Passengers approached Auckland Airport chief executive Carrie Hurihanganui, one saying: “I’m not going to attack anybody but my problem is the communication.”
Another said that they had to go “into an unsanitary area” and were " being forced to rebook our own seats that we already paid for”.
I do understand that people were frustrated because they didn’t know what was happening. They didn’t know when they would be able to get on a flight, they didn’t know where they were going to sleep that night and they didn’t know when they were going to get home.
But the people complaining about the lack of information need to understand that just like them, Air NZ staff were dealing with something they had never had to deal with before.
We already knew that the airline was short-staffed. The entire country appears to be short-staffed. There were just not enough people to reassure everyone.
Even when they called in reinforcements and volunteers arrived, they simply didn’t have the resources to deal with the people waiting to get on flights and the influx of phone calls.
Every time something goes wrong people like to point the finger or try to put the blame on someone.
MetService was blamed, the council was blamed, and Auckland Mayor Wayne Brown was blamed, although it seems he would rather be playing tennis than dealing “with media drongos over the flooding”.

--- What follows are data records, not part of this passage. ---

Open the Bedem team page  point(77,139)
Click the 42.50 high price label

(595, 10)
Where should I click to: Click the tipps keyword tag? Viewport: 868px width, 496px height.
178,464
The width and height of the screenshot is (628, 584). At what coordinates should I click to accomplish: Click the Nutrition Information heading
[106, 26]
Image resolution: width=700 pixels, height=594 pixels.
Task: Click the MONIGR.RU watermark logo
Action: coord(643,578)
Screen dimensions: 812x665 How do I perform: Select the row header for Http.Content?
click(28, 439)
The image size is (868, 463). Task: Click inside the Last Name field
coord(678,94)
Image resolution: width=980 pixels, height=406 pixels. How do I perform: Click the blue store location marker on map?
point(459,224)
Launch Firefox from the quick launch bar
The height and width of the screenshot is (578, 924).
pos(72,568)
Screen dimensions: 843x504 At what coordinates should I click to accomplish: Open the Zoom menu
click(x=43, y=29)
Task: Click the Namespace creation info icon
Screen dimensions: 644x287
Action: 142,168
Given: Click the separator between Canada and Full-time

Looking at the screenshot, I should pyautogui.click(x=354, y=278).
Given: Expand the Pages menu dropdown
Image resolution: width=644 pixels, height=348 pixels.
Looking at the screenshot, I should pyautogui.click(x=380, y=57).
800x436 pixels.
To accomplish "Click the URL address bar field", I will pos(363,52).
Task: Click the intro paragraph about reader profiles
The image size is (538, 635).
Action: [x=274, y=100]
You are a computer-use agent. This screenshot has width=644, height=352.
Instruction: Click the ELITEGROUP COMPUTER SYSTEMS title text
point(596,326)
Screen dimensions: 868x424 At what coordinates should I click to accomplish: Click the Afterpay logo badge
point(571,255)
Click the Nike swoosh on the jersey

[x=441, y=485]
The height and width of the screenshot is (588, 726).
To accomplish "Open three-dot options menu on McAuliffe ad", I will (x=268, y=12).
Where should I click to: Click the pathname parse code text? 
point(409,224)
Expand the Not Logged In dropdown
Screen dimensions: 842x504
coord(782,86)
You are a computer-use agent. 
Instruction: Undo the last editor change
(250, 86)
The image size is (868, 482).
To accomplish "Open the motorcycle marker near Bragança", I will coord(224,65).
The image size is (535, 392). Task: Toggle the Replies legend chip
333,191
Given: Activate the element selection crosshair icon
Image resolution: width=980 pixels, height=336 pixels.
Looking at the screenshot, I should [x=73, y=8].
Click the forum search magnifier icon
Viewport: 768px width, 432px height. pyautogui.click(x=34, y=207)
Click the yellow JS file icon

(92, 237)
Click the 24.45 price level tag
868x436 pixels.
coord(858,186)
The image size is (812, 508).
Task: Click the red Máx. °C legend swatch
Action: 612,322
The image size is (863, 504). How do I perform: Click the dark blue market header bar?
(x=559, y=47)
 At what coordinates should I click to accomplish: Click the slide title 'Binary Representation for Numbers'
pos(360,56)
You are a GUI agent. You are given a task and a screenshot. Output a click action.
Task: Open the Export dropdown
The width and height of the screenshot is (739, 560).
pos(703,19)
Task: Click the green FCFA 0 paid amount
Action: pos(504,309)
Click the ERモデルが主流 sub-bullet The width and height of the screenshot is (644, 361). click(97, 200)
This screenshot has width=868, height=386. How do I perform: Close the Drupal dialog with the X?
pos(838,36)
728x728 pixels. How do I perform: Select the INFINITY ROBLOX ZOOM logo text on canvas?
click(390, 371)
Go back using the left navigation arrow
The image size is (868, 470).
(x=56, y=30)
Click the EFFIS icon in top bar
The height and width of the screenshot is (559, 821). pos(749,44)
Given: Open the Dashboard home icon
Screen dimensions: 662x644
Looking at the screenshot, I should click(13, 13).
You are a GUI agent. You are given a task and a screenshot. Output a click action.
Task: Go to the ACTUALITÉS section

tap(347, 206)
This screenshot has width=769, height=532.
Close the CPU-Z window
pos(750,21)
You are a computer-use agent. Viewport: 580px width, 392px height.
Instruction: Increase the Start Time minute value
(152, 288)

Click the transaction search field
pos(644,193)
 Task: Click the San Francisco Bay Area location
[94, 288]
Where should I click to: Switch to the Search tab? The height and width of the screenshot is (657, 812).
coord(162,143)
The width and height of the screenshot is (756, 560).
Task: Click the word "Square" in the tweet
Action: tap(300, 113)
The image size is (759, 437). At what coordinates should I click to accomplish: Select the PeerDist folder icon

Brown is certainly not made of the same stuff as Sir Bob Parker, who was Christchurch’s mayor at the time of the 2010-2011 earthquakes. His was the face and voice of calm as he informed his people and the entire county of what was happening and what to expect.
Napier Mayor Kirsten Wise also faced the media in a calm and collected way during the Napier flooding.
Brown, on the other hand has done himself a disservice by coming across as an angry man, inconvenienced by the entire event.
What happened is no one’s fault. I think it’s what comes after that matters the most. The support, the information and the help to get back on your feet.
As I write this there is a heavy red rain warning for Auckland, Northland, the Coromandel Peninsula, and an orange warning for other already-saturated parts of New Zealand. The country is holding its breath.